Inspiring Message of the Day: When I look around me what do I see? Do I see the darkness or the light? The Light is everywhere, all around us, all the time. Today I will look for it no matter how I am feeling.

No Bull (Durham)

Dearest Readers,

“When a defining moment comes along, you define the moment, or the moment defines you.”

Who said that? Abe Lincoln? Barack Obama? Susan B. Anthony?

No, it was Kevin Costner, movie star.

I came across this quote while I was preparing to do a speech for Toastmasters and I like it. The meaning is rich and it speaks to the choice that we all have to see the glass half empty or the glass half full.

For example, Costner may be a multiple-Academy-Award-winning filmmaker but he’ll forever be remembered as the guy who made Waterworld. Does anyone remember that film as being anything other than a major bomb?

But how would the Man Who Dances with Wolves remember it? Kevin himself, if we are to believe that he truly walks his talk, would probably choose to define the moment rather than have it define him.
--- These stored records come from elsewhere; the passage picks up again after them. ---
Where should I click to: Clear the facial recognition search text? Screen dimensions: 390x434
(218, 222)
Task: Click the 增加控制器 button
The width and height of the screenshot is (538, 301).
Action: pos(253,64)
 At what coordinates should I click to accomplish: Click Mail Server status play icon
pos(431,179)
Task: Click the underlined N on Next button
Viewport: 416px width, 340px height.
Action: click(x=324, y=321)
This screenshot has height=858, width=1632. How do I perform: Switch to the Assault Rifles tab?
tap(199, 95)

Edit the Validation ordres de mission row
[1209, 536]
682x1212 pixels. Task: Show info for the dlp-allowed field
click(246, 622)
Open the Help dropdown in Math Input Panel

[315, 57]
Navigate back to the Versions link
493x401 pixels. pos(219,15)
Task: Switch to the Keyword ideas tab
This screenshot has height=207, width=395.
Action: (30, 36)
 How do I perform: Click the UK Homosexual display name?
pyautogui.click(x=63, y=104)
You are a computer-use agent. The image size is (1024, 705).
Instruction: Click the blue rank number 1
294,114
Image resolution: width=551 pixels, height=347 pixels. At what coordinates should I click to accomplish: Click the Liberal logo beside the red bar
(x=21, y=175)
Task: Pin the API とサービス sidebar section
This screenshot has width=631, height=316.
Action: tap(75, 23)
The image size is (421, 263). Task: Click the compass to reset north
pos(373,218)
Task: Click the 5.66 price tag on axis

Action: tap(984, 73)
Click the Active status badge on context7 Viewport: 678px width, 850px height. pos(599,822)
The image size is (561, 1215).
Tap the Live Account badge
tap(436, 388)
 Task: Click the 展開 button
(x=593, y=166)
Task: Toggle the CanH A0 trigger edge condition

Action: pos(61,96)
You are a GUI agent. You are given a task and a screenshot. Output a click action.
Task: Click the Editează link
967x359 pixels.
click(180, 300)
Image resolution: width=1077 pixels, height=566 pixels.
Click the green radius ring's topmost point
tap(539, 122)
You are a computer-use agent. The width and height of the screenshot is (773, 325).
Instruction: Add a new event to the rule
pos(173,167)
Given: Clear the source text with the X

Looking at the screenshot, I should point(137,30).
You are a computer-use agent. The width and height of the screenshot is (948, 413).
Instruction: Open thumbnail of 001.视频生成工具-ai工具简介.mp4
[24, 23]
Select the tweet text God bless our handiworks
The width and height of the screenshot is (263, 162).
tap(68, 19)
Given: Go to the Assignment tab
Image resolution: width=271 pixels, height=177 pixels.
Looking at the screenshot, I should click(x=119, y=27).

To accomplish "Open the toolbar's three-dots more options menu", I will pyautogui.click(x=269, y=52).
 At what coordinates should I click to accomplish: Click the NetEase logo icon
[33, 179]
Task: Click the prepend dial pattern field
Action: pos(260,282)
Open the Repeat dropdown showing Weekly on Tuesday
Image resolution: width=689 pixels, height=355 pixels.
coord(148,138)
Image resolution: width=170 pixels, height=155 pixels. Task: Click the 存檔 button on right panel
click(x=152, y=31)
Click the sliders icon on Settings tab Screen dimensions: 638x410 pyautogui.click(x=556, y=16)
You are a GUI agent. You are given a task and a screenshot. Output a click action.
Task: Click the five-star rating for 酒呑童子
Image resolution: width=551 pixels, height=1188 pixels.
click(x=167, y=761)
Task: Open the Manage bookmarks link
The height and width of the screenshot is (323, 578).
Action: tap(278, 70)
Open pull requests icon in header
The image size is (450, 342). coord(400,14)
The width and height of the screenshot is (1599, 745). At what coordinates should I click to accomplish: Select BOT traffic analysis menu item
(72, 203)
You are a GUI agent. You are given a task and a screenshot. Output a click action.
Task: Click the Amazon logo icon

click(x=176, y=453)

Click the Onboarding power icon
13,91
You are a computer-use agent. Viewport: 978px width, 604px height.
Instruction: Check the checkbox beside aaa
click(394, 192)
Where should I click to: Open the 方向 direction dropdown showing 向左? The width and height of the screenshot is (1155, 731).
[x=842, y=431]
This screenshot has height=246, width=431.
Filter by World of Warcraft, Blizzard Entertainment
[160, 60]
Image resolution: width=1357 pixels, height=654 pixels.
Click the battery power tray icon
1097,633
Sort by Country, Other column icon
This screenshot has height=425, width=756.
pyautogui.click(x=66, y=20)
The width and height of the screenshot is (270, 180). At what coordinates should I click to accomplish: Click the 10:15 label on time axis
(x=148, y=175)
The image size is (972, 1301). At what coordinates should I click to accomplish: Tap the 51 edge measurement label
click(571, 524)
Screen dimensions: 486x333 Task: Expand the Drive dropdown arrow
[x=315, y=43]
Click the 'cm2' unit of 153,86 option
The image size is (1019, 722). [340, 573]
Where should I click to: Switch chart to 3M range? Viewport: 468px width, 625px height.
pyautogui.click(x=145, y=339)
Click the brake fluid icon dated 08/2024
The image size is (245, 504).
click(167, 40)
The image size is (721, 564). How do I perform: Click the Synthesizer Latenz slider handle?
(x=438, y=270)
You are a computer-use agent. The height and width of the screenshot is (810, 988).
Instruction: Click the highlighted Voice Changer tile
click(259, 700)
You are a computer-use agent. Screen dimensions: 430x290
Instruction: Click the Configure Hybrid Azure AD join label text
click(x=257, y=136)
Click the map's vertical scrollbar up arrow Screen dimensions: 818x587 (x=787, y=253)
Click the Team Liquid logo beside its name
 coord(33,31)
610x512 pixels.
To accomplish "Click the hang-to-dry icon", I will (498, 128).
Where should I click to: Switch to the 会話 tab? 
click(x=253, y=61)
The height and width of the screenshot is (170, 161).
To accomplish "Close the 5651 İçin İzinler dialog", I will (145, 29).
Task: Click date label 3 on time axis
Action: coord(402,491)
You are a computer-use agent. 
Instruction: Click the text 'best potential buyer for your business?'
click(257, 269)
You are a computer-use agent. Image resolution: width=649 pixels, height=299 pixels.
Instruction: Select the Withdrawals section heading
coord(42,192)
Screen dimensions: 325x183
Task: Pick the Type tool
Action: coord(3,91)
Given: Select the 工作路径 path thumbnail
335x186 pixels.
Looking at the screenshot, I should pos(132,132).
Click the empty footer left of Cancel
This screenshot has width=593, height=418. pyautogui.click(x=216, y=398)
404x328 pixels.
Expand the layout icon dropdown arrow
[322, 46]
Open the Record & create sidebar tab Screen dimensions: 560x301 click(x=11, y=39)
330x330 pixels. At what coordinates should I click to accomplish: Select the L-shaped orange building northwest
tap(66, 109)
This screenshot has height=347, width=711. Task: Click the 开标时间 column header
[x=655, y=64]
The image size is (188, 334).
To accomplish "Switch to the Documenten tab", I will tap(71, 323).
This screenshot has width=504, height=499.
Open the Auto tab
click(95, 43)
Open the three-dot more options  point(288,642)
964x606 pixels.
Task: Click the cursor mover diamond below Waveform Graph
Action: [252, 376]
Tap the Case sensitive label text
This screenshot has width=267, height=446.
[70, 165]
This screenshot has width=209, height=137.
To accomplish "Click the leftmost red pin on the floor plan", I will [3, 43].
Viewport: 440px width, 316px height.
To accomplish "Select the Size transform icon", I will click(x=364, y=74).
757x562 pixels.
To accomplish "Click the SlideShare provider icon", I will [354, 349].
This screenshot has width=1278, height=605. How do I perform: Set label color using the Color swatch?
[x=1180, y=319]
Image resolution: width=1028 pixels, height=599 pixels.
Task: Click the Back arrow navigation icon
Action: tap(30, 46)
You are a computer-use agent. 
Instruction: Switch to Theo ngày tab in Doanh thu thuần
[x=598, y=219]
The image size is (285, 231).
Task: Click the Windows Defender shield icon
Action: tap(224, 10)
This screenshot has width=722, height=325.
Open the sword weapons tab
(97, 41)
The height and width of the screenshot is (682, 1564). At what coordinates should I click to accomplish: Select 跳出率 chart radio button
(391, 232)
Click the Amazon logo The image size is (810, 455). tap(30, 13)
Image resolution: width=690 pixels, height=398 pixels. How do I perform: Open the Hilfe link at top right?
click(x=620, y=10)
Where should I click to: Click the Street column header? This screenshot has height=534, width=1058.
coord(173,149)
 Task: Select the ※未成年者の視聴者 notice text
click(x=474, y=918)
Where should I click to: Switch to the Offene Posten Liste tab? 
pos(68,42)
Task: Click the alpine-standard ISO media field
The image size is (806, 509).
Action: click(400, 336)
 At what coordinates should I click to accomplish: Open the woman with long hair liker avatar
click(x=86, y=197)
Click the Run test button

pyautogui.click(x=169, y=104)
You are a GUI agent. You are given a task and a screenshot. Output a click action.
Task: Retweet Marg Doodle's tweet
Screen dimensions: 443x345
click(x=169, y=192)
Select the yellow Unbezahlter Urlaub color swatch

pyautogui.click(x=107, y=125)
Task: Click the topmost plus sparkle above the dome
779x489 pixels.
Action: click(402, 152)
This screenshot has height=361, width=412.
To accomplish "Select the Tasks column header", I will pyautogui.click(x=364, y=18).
He might tell us that Waterworld made more than $242 million worldwide (and it “only” cost $175 million to make). He’d definitely tell us that it was nominated for multiple awards including an Oscar (okay, it was Best Sound but still…). By focusing on the positive, he would then be defining the moment rather than have it define him.

During the speech I gave I shared a few stories from my past that I consider to be defining moments. Not because they were particularly glorious but because the circumstances surrounding each of them could easily have defined me, if I had let them. Instead, in each scenario, I made a decision to turn the circumstances around. I chose to see the positive.

This kind of decision-making is being presented to all of us every day in myriad ways. It takes great courage to continue to define our moments rather than have them define us, to say “I did this” rather than “this happened to me.” Shifting our perception isn’t easy. We’re twisting the brain, so to speak. But by doing so we’re participating in our lives rather than passively going along for the ride.

Just like Kevin Costner, Hollywood success story.

Inspiring Message of the Day: How can I take a more active role in defining the big and small moments of my life? How can I see things in a more positive light? Today, rather than feeling like my moments are defining me, I will choose to define my moments by looking at the positive outcome rather than the negative.